Putting the molecular brakes on
How are molecular brakes useful in the fight against cancer?
This year’s Nobel Prize in Physiology or Medicine was awarded to James Allison (MD Anderson Cancer Center; TX, USA) and Tasuku Honjo (Kyoto University; Japan) for their work on molecular ‘braking’ mechanisms in the immune system that are implicated in cancers. These mechanisms have since been the focus of successful immunotherapy treatment development strategies for cancer.
Not only are molecular brakes utilized by cancer cells themselves, to avoid being targeted by the immune system, but there are also preventative molecular braking measures in place in normal cells in the body to guard against the onset of cancer.
Immune system
Cancer cells can sometimes manipulate the molecules on the surface of immune cells called checkpoints. In particular, they activate inhibitory checkpoints, applying the brakes to the function of the immune cells and enabling cancer cells to continue to multiply.
Allison and Honjo conducted research on checkpoint inhibitor molecules CTLA-4 and PD-1, respectively. They worked towards releasing the brakes on the immune system cells so they can be utilized in cancer treatments. Their work has since led to the approval of numerous effective cancer drugs that have less harmful side effects than chemotherapy.
“The booming field of immunotherapy that these discoveries have precipitated is still relatively in its infancy, so it’s exciting to consider how this research will progress in the future,” commented Charles Swanton, chief clinician of Cancer Research UK (London, UK).

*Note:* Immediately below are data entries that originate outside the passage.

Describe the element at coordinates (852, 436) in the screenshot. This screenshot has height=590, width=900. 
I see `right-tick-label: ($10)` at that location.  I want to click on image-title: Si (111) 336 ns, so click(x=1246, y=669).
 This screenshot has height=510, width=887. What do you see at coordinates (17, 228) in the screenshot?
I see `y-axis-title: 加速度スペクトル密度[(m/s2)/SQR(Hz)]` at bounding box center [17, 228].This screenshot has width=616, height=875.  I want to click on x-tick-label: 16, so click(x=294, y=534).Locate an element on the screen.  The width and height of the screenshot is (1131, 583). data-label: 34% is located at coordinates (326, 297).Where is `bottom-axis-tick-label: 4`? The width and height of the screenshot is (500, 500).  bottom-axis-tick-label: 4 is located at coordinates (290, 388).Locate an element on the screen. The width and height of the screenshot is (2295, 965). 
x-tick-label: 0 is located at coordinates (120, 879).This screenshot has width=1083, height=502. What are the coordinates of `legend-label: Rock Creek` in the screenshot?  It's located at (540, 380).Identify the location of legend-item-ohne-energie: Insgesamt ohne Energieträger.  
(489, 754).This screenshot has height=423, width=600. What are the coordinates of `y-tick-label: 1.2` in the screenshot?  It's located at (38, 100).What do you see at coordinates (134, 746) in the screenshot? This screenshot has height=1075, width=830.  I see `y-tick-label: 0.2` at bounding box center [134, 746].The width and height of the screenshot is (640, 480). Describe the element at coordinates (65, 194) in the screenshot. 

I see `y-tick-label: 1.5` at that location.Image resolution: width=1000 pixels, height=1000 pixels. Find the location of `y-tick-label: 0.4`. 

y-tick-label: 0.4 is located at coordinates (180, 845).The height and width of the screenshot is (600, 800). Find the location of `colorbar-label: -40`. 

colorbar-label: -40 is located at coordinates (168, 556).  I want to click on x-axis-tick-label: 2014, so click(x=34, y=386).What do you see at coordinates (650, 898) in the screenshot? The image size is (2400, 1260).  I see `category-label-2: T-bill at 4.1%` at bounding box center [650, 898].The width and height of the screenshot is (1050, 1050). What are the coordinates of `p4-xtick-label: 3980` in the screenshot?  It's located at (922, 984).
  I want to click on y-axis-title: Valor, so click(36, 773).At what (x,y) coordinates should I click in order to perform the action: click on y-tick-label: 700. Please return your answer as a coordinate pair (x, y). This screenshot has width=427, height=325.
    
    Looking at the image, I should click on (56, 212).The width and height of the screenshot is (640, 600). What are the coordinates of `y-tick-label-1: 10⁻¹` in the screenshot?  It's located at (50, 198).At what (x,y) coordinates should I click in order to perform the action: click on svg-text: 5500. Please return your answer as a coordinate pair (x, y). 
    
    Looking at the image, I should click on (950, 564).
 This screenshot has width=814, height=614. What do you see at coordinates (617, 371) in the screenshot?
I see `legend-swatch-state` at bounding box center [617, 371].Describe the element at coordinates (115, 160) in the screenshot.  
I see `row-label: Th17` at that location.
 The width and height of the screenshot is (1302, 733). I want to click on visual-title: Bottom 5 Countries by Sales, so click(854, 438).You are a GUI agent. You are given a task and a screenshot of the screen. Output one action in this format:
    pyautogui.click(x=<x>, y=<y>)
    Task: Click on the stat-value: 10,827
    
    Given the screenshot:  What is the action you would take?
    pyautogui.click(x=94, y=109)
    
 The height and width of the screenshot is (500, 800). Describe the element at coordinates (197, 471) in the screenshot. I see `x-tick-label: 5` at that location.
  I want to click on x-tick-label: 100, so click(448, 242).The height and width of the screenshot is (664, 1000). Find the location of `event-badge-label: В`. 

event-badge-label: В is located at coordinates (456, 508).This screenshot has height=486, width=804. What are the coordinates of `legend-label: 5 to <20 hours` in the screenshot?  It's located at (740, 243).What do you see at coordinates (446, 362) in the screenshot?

Whilst the field of immunotherapy may be booming and exciting, Allison has advised people to proceed with caution. There is evidence that immunotherapy is effective at treating certain cancers and can enable patients with certain cancers to live for longer than with chemotherapy, however, it doesn’t work for everyone. It can cause autoimmune problems for some people and others may not respond to it at all. It should be thought of as part of therapy for cancer patients, rather than immediately replacing chemotherapy.
Human cell division
Not only are molecular brakes involved with the proliferation of cancer cells themselves, but also in the mechanisms of normal cells to prevent them from becoming cancerous in the first place. Information like this is critical to researchers in order to fully understand how to take advantage of the natural processes already in place in the body or for potential new targets for cancer treatments.
A team of researchers from the Karolinska Institutet (Stockholm, Sweden) and the University of Sussex (UK) has discovered a built-in molecular brake on human cell division that prevents damage to DNA and lessens the risk of cancer developing.
“By creating cells that cannot copy their DNA and by following protein activities over time in single cells, we found that DNA replication blocks the enzymes that trigger cell division. Immediately after DNA replication is completed, the machinery that starts cell division is activated. This fundamental mechanism contributes to determining when human cells will divide,” explained study leader Arne Lindqvist (Karolinska Institutet).
The actual process of DNA replication stalls cell division to ensure that the cell has two complete copies of DNA before dividing. The brake also lessens the amount of DNA damage as when the brake doesn’t work properly, the cell divides before the entirety of DNA has been copied, resulting in huge amounts of DNA damage.
“Our study highlights the dangerous consequences of hasty cell division and provides important clues on how cells might gain DNA mutations that ultimately give rise to cancer,” commented lead author Bennie Lemmens (Karolinska Institutet).
Molecular brakes are clearly important systems in relation to cancer development, growth and spread. On top of these two means that have been laid out, molecular brakes are also implicated when genes that are involved in the regulation and control of cell growth are mutated, leading to uncontrolled growth and ultimately, cancer.